Apple butter is essentially a thicker and spicier version of applesauce, traditionally made by slow-cooking sliced or pureed apples in copper kettles for up to 12 hours or more. The apples are constantly stirred with long paddles. The heat causes the fruit’s natural sugars to caramelize, thus giving apple butter its distinctive deep brown color. And No, it does not contain any Butter as such, the name is only significant because of its thick, buttery texture, and the fact that people use it as a spread on their sandwiches. So its not much different from Apple jam, really.
Anyways, leaving the name technicality behind, it is indeed a wonderful spread to slather on your toasts in the morning. It is also a great addition to baked goods, as well as a healthier alternative to store-bought jams and jellies. And as its homemade, you can control the thickness and texture, I like mine to be a bit chunky, reminds me of the Apple Jam that my Mom used to make for us as kids, so I stuck to my childhood memories and kept my Apple Butter, a little thick and chunky. But you can go ahead and puree the apples to make it smooth, like any other jam or jelly. One more thing, if you are going to make the smooth, pureed version, you do not even need to peel the apples. Just cook them, along with the skin, then puree them and pass the mixture through a sieve, where the peel will get discarded. This way you will preserve more nutrients that are present in an apple skin.
Chunky Apple Butter
Prep Time: 15 mins
Cook Time: 1 hour
Yields: 2 cups
8 medium to large red apples
3/4 cup brown sugar
1 tbsp lemon juice
1/2 cup apple juice (or cider)
1 tsp vanilla essence
1 tsp freshly grated nutmeg (optional)
1 tsp cinnamon powder (optional)
Peel and core the apples if you want a chunky Apple Butter; if you want the smooth one, you can even leave the skin on and just chop the apples into big chunks. Toss the chunks in the lemon juice and coat evenly to prevent them from being too brown or black.
Take a big wok or pan and let it heat on medium-high flame. Add the apples, brown sugar and apple juice; lower the heat to medium-low, and let the apples cook for almost an hour. Cover with a glass lid, and keep stirring once in a while to make the apples mushy. As they cook, they will disintegrate and become small chunks, just like jam preserves.
When they are almost done, about 45 minutes, add the vanilla essence, nutmeg and cinnamon. Check for sugar, ad add more if needed. By now the apples must have taken a deep brown color. remove them from flame and allow to cool to room temperature.

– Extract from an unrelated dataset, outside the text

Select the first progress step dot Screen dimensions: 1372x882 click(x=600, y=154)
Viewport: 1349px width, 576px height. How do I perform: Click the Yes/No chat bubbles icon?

If you want chunky jam, just take a ladle and mash some of the cooked fruit to get your desired consistency. However, if you want a smooth, buttery spread, transfer the apples to a blender or food processor, and gently whip to form a smooth blend. If you are using un-peeled apples, pass the mixture through a sieve to remove the skins. You will get a highly concentrated apple puree which has enough pectin, thanks to the skin, to keep your Apple Butter fresh for at least a month.
Store your Apple Butter in sterilized, air-tight glass jars. I made the chunky version, and I have been relishing it for 3 weeks now, so I think these should stay good for more than a month. If you’d like to store them for the whole year, you can just use the Canning Techniques outlined in my post for making Homemade Fruit Jams, and proceed the same way.
Now that you know how to make this truly decadent Apple Butter, go ahead and use it to flavor your breakfast breads, or use it as a healthy spread when making Grilled Fruit & Cheese sandwiches for your kids. You can even use it as a dip with cut fruits, crackers and more, instead of Peanut butter, or just add a dollop to your ice creams and desserts to give them a unique apple flavor.